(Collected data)
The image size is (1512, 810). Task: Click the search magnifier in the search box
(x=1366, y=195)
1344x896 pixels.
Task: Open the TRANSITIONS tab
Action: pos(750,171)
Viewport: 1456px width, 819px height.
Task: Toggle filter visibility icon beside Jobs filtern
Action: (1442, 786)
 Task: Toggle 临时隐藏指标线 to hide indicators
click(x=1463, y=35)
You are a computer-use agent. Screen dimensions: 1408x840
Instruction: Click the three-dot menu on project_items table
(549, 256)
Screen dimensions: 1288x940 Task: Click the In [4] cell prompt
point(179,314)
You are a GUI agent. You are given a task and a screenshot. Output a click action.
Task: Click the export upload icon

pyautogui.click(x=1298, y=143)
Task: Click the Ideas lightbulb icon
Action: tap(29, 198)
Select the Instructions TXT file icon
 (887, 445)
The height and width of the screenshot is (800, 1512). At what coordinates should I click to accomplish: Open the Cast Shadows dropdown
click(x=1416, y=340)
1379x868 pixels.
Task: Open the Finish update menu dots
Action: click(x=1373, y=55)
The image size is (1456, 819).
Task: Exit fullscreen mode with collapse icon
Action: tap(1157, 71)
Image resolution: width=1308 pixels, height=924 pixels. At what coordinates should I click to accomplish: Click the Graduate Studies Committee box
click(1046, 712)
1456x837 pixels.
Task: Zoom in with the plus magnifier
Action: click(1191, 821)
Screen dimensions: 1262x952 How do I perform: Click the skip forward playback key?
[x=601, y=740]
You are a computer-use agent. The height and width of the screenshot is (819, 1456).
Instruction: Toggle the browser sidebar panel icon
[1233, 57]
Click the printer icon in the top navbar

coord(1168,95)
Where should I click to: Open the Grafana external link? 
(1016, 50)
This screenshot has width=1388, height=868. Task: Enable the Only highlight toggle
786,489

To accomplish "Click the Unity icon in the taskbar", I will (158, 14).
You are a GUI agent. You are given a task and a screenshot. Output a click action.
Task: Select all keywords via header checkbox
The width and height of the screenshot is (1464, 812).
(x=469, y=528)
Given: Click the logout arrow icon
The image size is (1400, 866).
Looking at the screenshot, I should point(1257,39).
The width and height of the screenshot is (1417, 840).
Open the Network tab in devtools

Exercise goal:
Write every record out again exactly.

Task output:
The image size is (1512, 810). Task: Click the search magnifier in the search box
(x=1366, y=195)
1344x896 pixels.
Task: Open the TRANSITIONS tab
Action: pos(750,171)
Viewport: 1456px width, 819px height.
Task: Toggle filter visibility icon beside Jobs filtern
Action: (1442, 786)
 Task: Toggle 临时隐藏指标线 to hide indicators
click(x=1463, y=35)
You are a computer-use agent. Screen dimensions: 1408x840
Instruction: Click the three-dot menu on project_items table
(549, 256)
Screen dimensions: 1288x940 Task: Click the In [4] cell prompt
point(179,314)
You are a GUI agent. You are given a task and a screenshot. Output a click action.
Task: Click the export upload icon

pyautogui.click(x=1298, y=143)
Task: Click the Ideas lightbulb icon
Action: tap(29, 198)
Select the Instructions TXT file icon
 (887, 445)
The height and width of the screenshot is (800, 1512). At what coordinates should I click to accomplish: Open the Cast Shadows dropdown
click(x=1416, y=340)
1379x868 pixels.
Task: Open the Finish update menu dots
Action: click(x=1373, y=55)
The image size is (1456, 819).
Task: Exit fullscreen mode with collapse icon
Action: tap(1157, 71)
Image resolution: width=1308 pixels, height=924 pixels. At what coordinates should I click to accomplish: Click the Graduate Studies Committee box
click(1046, 712)
1456x837 pixels.
Task: Zoom in with the plus magnifier
Action: click(1191, 821)
Screen dimensions: 1262x952 How do I perform: Click the skip forward playback key?
[x=601, y=740]
You are a computer-use agent. The height and width of the screenshot is (819, 1456).
Instruction: Toggle the browser sidebar panel icon
[1233, 57]
Click the printer icon in the top navbar

coord(1168,95)
Where should I click to: Open the Grafana external link? 
(1016, 50)
This screenshot has width=1388, height=868. Task: Enable the Only highlight toggle
786,489

To accomplish "Click the Unity icon in the taskbar", I will (158, 14).
You are a GUI agent. You are given a task and a screenshot. Output a click action.
Task: Select all keywords via header checkbox
The width and height of the screenshot is (1464, 812).
(x=469, y=528)
Given: Click the logout arrow icon
The image size is (1400, 866).
Looking at the screenshot, I should point(1257,39).
The width and height of the screenshot is (1417, 840).
Open the Network tab in devtools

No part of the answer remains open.